Top of Working data
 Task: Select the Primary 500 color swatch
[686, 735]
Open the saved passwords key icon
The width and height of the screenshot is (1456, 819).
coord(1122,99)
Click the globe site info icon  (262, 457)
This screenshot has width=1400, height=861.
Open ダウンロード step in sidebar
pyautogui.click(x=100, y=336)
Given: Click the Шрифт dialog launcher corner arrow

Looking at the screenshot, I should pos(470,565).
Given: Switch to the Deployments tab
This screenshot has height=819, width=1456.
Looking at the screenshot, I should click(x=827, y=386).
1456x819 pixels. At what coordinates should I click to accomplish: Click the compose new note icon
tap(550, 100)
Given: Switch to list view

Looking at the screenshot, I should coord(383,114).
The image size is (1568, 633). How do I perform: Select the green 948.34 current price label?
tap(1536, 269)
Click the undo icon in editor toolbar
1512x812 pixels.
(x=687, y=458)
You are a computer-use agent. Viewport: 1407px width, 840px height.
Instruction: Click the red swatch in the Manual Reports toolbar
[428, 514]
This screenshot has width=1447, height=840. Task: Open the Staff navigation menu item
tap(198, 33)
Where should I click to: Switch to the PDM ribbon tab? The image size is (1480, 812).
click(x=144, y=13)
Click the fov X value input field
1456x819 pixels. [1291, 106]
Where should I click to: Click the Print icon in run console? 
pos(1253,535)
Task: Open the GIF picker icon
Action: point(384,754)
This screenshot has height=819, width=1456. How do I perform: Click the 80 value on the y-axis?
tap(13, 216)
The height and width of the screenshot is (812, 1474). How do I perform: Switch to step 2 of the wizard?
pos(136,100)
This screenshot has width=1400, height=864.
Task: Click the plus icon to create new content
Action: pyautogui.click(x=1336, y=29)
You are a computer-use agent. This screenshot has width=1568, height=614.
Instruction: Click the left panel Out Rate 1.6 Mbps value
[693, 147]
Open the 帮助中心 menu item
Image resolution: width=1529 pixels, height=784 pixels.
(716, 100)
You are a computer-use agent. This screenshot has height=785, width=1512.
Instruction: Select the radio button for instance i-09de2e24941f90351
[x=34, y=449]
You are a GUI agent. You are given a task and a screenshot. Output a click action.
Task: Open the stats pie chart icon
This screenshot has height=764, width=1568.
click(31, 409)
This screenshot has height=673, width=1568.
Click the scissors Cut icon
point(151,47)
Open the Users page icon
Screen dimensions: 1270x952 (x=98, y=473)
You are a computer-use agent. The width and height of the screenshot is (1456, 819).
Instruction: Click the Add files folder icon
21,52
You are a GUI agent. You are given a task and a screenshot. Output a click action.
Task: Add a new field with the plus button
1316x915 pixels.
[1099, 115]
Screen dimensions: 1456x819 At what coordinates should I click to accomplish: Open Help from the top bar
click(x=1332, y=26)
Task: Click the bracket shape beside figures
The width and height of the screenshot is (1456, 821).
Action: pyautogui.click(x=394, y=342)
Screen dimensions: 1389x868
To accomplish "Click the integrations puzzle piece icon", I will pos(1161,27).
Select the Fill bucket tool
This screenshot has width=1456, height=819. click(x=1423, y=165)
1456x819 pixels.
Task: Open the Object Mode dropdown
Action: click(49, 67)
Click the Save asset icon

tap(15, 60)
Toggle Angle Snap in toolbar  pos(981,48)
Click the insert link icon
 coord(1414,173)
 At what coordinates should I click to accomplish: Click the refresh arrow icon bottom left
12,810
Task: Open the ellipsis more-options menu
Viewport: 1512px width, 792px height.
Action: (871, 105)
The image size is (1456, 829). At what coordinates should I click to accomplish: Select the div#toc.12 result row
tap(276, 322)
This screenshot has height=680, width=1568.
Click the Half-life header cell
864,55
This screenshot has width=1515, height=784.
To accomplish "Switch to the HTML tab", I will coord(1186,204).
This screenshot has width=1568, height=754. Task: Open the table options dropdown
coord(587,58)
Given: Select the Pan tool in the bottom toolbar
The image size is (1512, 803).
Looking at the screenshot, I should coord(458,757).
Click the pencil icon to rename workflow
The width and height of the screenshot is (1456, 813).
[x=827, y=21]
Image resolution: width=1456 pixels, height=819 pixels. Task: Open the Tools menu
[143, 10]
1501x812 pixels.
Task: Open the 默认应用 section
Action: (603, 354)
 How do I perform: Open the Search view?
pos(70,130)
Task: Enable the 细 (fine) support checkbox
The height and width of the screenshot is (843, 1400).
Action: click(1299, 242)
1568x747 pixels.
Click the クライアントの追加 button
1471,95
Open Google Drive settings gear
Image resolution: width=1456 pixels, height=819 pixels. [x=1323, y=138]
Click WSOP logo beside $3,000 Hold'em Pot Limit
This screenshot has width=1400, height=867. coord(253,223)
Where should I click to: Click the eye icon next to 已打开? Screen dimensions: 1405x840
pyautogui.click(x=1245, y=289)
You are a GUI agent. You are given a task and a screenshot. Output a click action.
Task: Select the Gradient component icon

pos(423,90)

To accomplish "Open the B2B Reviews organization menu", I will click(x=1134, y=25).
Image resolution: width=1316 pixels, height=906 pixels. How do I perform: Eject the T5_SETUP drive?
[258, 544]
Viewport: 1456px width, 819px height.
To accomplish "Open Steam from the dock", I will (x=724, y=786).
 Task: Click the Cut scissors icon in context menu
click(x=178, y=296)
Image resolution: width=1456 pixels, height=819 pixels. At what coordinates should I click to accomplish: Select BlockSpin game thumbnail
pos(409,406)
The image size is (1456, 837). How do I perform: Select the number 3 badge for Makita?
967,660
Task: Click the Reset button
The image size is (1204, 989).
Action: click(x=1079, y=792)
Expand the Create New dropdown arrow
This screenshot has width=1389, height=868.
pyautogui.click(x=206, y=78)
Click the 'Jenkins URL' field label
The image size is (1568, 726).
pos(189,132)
Bottom of Working data
Exercise brief
Lines holding the word "computer" in the records above: how many are there? Answer with the number only.

Your solution
4